"Griechenland ist aus dem Schlimmsten heraus"

"Griechenland ist aus dem Schlimmsten heraus"

Griechenland hat die schlimmste Krisenphase nach Ansicht von Finanzminister Yannis Stournaras weitgehend überstanden.

"Mehr als zwei Drittel der vorgegebenen Haushaltskorrekturen haben wir schon geschafft und zugleich all die Wettbewerbsnachteile durch hohe Lohnstückkosten wieder beseitigt", sagte er der "Frankfurter Allgemeinen Zeitung" (Samstagsausgabe) mit Blick auf die Verabschiedung des jüngsten Reformpakets im Parlament. "Wir sind aus dem Schlimmsten heraus."

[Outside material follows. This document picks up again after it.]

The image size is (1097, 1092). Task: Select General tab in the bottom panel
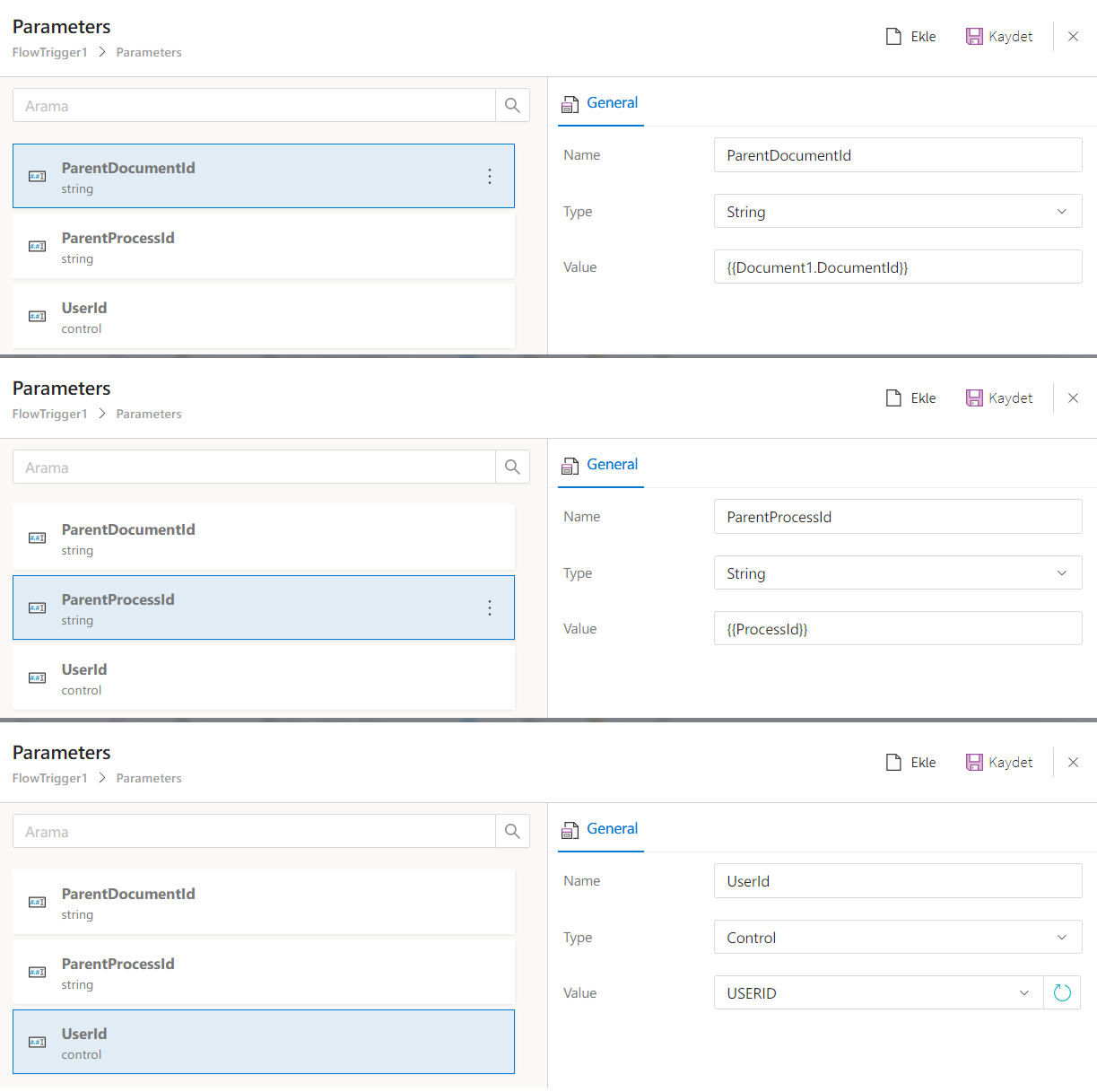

Stournaras berichtete weiter, dass die wichtigsten Budgetdaten im laufenden Jahr besser ausfallen als von den internationalen Geldgebern vorgegeben. Die soziale Lage in dem Land sei zwar schwierig, aber "in keiner Weise nahe an einer Explosion". Von der bevorstehenden Tourismussaison erwarte er sich zudem weitere Erholungsimpulse für die schwächelnde Konjunktur.

Seit 2010 stellen die internationalen Geldgeber aus EU, Internationalem Währungsfonds (IWF) und Europäischer Zentralbank (EZB) dem hoch verschuldeten Griechenland Kredite im Gesamtumfang von 240 Milliarden Euro zur Verfügung. Im Gegenzug verlangen die Kreditgeber massive Einsparungen.